CB9 Calls for Audit of Columbia's Promises to West Harlem Community
HARLEM — Community Board 9 wants the state to investigate whether Columbia University is keeping its promises under the community benefits agreement it signed as part of a $6.3 billion campus expansion into West Harlem.
The board voted overwhelmingly — 30 to 0 with one abstention and three non-votes due to conflict of interest — to ask the Empire State Development Corporation to audit whether Columbia is meeting the goals it agreed to when signing a deal with the state and a $150 million community benefits agreement in exchange for permission to build the project.
The board believes Columbia has not met agreed-upon hiring goals.
"They are in breach of this agreement," said CB 9 member Larry English, who outlined in a presentation why the board felt Columbia University was not living up to its promises.
"A contract is a contract," he added.
In exchange for permission to expand onto 17 acres of land from West 129th Street to West 133rd Street, between Broadway and 12th Avenue, the university signed a community benefits agreement that requires 25 percent participation by minorities, women and local businesses for construction contracts.
The agreement also set a goal that 35 percent of non-construction contracts go to businesses owned by minorities, women and locals, and that large contracts be broken into pieces so that smaller contractors can compete.
Columbia University claims that it has met and even surpassed these goals.
According to statistics released by Columbia, from Aug. 1, 2008 through June 30, 2012, 51.8 percent of the total construction spending was paid to minority, women and local firms.
During the same period, the university also says that 67.2 percent of the total workforce hours worked under construction contracts and subcontracts were performed by minority, women and local workers.
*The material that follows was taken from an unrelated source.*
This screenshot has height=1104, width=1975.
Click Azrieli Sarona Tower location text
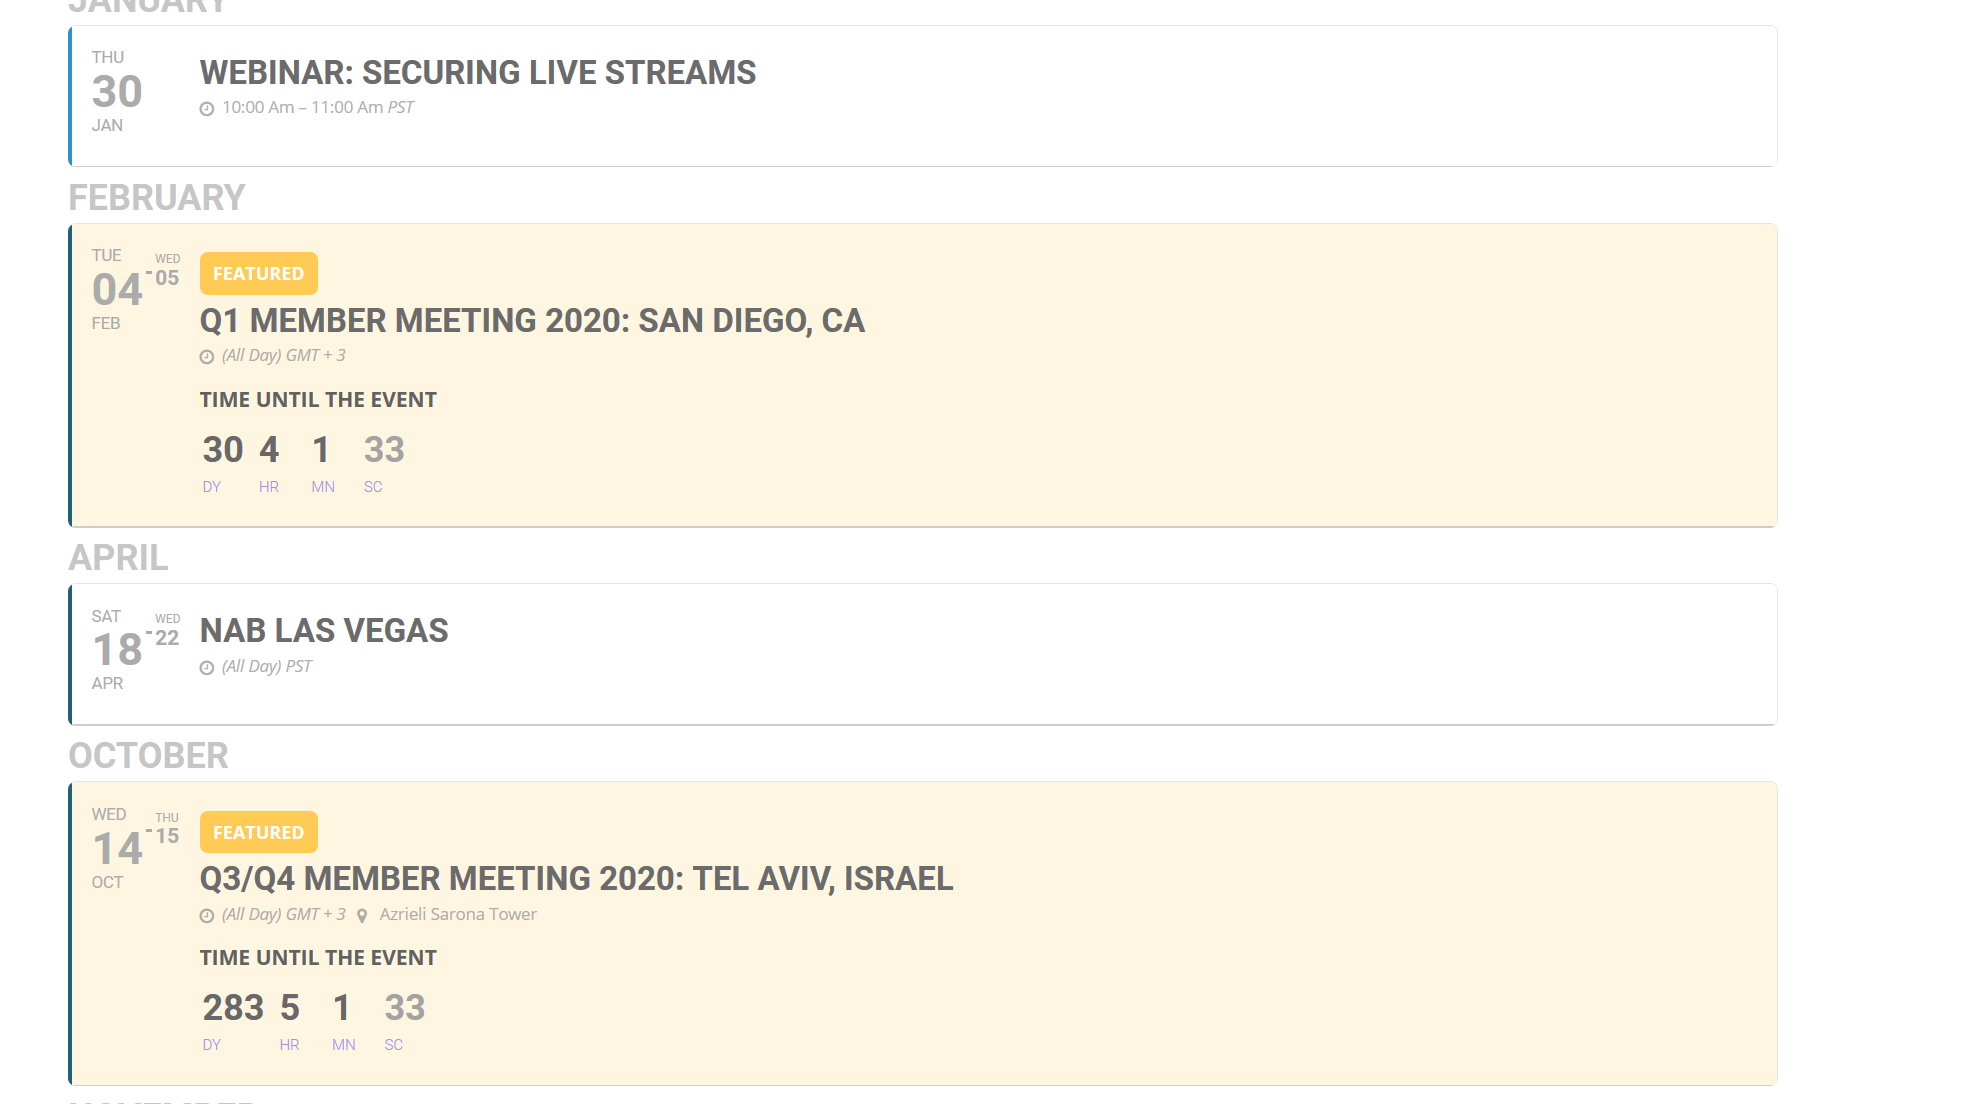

“Columbia is proud to fulfill its commitments to the West Harlem community and all of the programming and partnerships we have to benefit people and organizations in upper Manhattan," Columbia University spokeswoman Victoria Benitez said in a statement.
However, both those figures do not include special construction services and related construction materials. That means that work currently going on to build the retaining wall for the first building to rise on the site, the Jerome L. Greene Science Center, is not included in those figures, officials said.
"This 51 percent looks good except that a big, juicy part of the money is what is missing," said CB9 member Arnold Boatner.
The university has said the work on the retaining wall is specialized work and is exempt from the hiring goals.
Columbia University has not responded to repeated requests by DNAinfo.com New York for documentation to confirm its hiring and spending claims.
Kofi Boateng, executive director of the West Harlem Development Corporation, said his group also has not seen documentation to confirm the university's numbers.
"I'm an accountant and I haven't seen what's behind these numbers," Boateng told CB 9.
The Empire State Development Corporation, which has hired a firm to monitor the general project agreement, says it is currently in negotiations with the university over the best format to receive data for analysis.
Benitez said that review is "very much a part of the agreed-to process between the University and the community.”
However, CB9 members say they highly doubt Columbia's figures are accurate. First, the fact that special construction services and related materials are not included in the university's figures cuts out a huge piece of the project, they said.
"Those numbers are embarrassing. It's insulting that Columbia University would put those numbers out," English said.
In December, DNAinfo.com New York reported on an email sent by Tanya Pope, executive director of construction business services for Columbia University, to a group of black architects who have been shut out of work on the campus expansion site.
Pope said that professional services like those offered by the architects were not part of the community benefits agreement and that university did not want to create "unrealistic expectations" about them being hired to work on the site.
"The [community benefit agreement] does not have goals for professional services," Pope wrote in the email. "The work we are doing with MWL [minority, women and local] architects is at our discretion and outside the requirements of the [community benefit agreement]."
English said the board believes that professional services are included in the community benefits agreement and the general project plan that Columbia signed with the state.
CB 9 Chair Georgiette Morgan-Thomas said she also doubts the university's hiring figures based on a trip she took to the site to meet construction workers there. Not many said they were from Harlem or even Manhattan, she said.
"We see minorities on that site but they are not from this community," said Morgan-Thomas.
Also of concern are the 40 engineering scholarships that the university promised to the community, said the board.
English said the board wants the Empire State Development Corporation to enforce the agreement or take legal action to seek damages.
"We are looking at all options," English said.
Columbia University has delivered on some of the goals in the agreement.
The West Harlem Development Corporation gave out its first $2 million in grants to area nonprofits Thursday. The money is part of $76 million in cash Columbia pledged for community investment.
Teachers College Community School, a project between the Department of Education and Teachers College that was promised in the community benefits agreement, settled into its permanent home in September.
"We want to ensure we are getting exactly what we are supposed to be getting as a community," Morgan-Thomas said.